Kellerbrand löst Großeinsatz aus

Aus der Nachtruhe gerissen hat ein Kellerbrand in der Nacht zum Freitag die Bewohner eines siebengeschossigen Hauses in der Uhlandstraße. Mehrere Menschen klagten über Atemnot. Deshalb schickte die Einsatzzentrale außer den Feuerwehrleuten weitere Helfer und eine Vielzahl von Rettungsmitteln los. Um die Versorgung der inzwischen elf Menschen mit Atemnot kümmerte sich der Leitende Notarzt mit seinem Team. Unterdessen kämpfte ein Löschtrupp sich zum Brandherd im Keller vor, während andere Wehrleute mit der Drehleiter Personen aus dem fünften Stock holten. Weitere Helfer verhinderten, dass giftiger Rauch um sich griff. Einige Bewohner hielten sich noch im sicheren Teil des Anwesens auf. Dennoch waren während der gesamten Löscharbeiten Feuerwehrleute in ihrer Nähe. Für die Bewohner vor dem Gebäude stand ein Bus bereit. Mit Verdacht auf Rauchvergiftung ließ der Rettungsdienst vier der elf Verletzten in Kliniken bringen.
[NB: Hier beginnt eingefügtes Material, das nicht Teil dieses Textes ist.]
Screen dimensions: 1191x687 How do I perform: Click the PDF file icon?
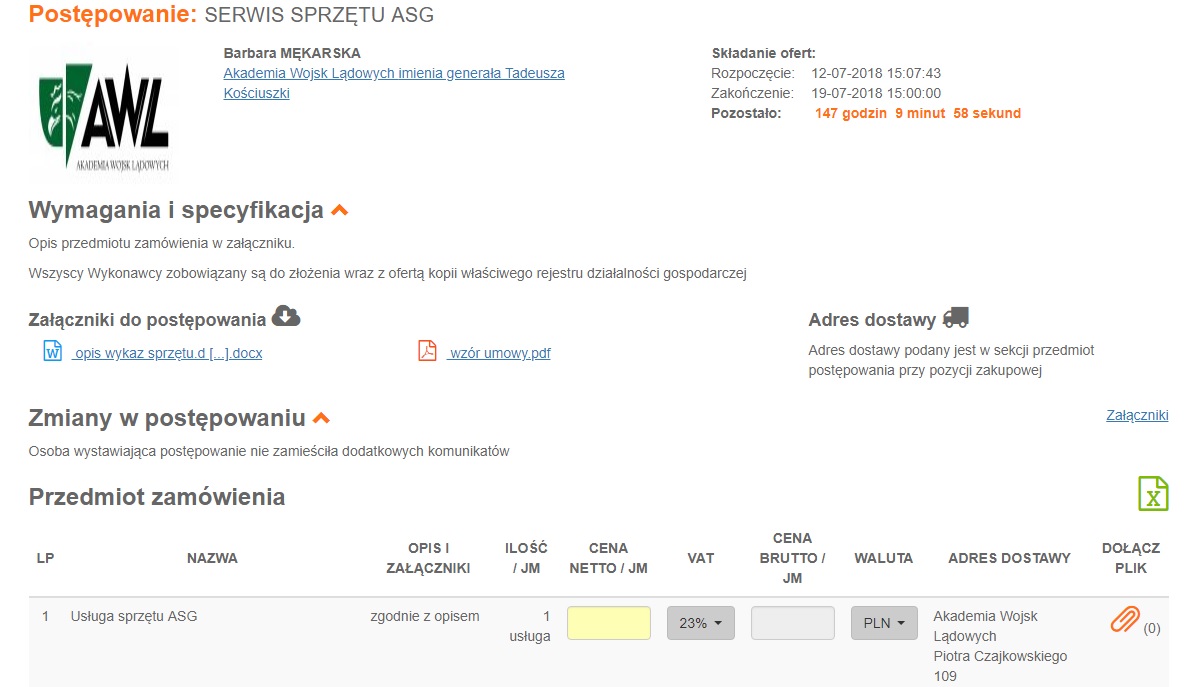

Unterdessen belüfteten weitere Retter Keller und Treppen. Dann galt es, Brandnester mit der Wärmebildkamera aufzuspüren. Damit die Feuerwehr auf weitere Unglücke reagieren konnte, fuhren die Mitglieder mehrerer Löschbezirke in die Gerätehäuser. Im Einsatz waren 33 Berufsfeuerwehrleute mit acht Fahrzeugen, zehn ihrer Kollegenn von der Freiwilligen Feuerwehr mit zwei Fahrzeugen, der Rettungsdienst mit zehn Autos und die Polizei mit vier Streifen. Die Brandursache stand am Freitag ebensowenig fest wie die Schadenshöhe. Das teilte Einsatzleiter Michael Schwindling von der Berufsfeuerwehr mit.